(Dataset items)
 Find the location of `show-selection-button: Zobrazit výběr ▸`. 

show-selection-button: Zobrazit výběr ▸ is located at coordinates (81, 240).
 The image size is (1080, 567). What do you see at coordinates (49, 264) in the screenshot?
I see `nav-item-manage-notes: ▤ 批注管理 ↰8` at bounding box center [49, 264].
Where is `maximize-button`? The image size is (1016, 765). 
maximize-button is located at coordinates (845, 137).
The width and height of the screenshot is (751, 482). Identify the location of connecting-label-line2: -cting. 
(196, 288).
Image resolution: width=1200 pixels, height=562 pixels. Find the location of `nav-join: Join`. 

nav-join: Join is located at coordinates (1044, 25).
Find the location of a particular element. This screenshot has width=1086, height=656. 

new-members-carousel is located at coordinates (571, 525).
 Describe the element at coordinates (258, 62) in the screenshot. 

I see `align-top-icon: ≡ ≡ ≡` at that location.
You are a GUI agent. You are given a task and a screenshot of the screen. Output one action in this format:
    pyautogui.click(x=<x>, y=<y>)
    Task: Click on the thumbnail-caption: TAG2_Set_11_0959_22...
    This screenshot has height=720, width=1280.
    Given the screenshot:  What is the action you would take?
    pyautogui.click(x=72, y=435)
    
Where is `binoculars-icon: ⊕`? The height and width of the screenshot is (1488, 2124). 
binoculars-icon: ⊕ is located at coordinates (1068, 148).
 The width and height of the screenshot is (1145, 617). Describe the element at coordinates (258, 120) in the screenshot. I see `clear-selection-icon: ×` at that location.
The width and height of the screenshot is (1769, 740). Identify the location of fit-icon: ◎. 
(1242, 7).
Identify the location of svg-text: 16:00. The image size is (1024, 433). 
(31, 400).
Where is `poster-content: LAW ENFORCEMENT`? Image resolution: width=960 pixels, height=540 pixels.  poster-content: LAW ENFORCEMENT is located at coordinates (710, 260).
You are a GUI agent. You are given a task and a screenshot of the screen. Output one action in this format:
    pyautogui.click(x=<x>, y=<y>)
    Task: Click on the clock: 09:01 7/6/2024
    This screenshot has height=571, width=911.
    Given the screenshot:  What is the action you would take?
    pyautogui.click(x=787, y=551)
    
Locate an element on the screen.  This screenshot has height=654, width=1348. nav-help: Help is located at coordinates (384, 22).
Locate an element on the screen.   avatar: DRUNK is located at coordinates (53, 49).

• Task item: Revise the records above so that each "Find the location of" becomes "Determine the location of", keeping every other part of them the same.

• Exercise answer:
 Determine the location of `show-selection-button: Zobrazit výběr ▸`. 

show-selection-button: Zobrazit výběr ▸ is located at coordinates (81, 240).
 The image size is (1080, 567). What do you see at coordinates (49, 264) in the screenshot?
I see `nav-item-manage-notes: ▤ 批注管理 ↰8` at bounding box center [49, 264].
Where is `maximize-button`? The image size is (1016, 765). 
maximize-button is located at coordinates (845, 137).
The width and height of the screenshot is (751, 482). Identify the location of connecting-label-line2: -cting. 
(196, 288).
Image resolution: width=1200 pixels, height=562 pixels. Determine the location of `nav-join: Join`. 

nav-join: Join is located at coordinates (1044, 25).
Determine the location of a particular element. This screenshot has width=1086, height=656. 

new-members-carousel is located at coordinates (571, 525).
 Describe the element at coordinates (258, 62) in the screenshot. 

I see `align-top-icon: ≡ ≡ ≡` at that location.
You are a GUI agent. You are given a task and a screenshot of the screen. Output one action in this format:
    pyautogui.click(x=<x>, y=<y>)
    Task: Click on the thumbnail-caption: TAG2_Set_11_0959_22...
    This screenshot has height=720, width=1280.
    Given the screenshot:  What is the action you would take?
    pyautogui.click(x=72, y=435)
    
Where is `binoculars-icon: ⊕`? The height and width of the screenshot is (1488, 2124). 
binoculars-icon: ⊕ is located at coordinates (1068, 148).
 The width and height of the screenshot is (1145, 617). Describe the element at coordinates (258, 120) in the screenshot. I see `clear-selection-icon: ×` at that location.
The width and height of the screenshot is (1769, 740). Identify the location of fit-icon: ◎. 
(1242, 7).
Identify the location of svg-text: 16:00. The image size is (1024, 433). 
(31, 400).
Where is `poster-content: LAW ENFORCEMENT`? Image resolution: width=960 pixels, height=540 pixels.  poster-content: LAW ENFORCEMENT is located at coordinates (710, 260).
You are a GUI agent. You are given a task and a screenshot of the screen. Output one action in this format:
    pyautogui.click(x=<x>, y=<y>)
    Task: Click on the clock: 09:01 7/6/2024
    This screenshot has height=571, width=911.
    Given the screenshot:  What is the action you would take?
    pyautogui.click(x=787, y=551)
    
Locate an element on the screen.  This screenshot has height=654, width=1348. nav-help: Help is located at coordinates (384, 22).
Locate an element on the screen.   avatar: DRUNK is located at coordinates (53, 49).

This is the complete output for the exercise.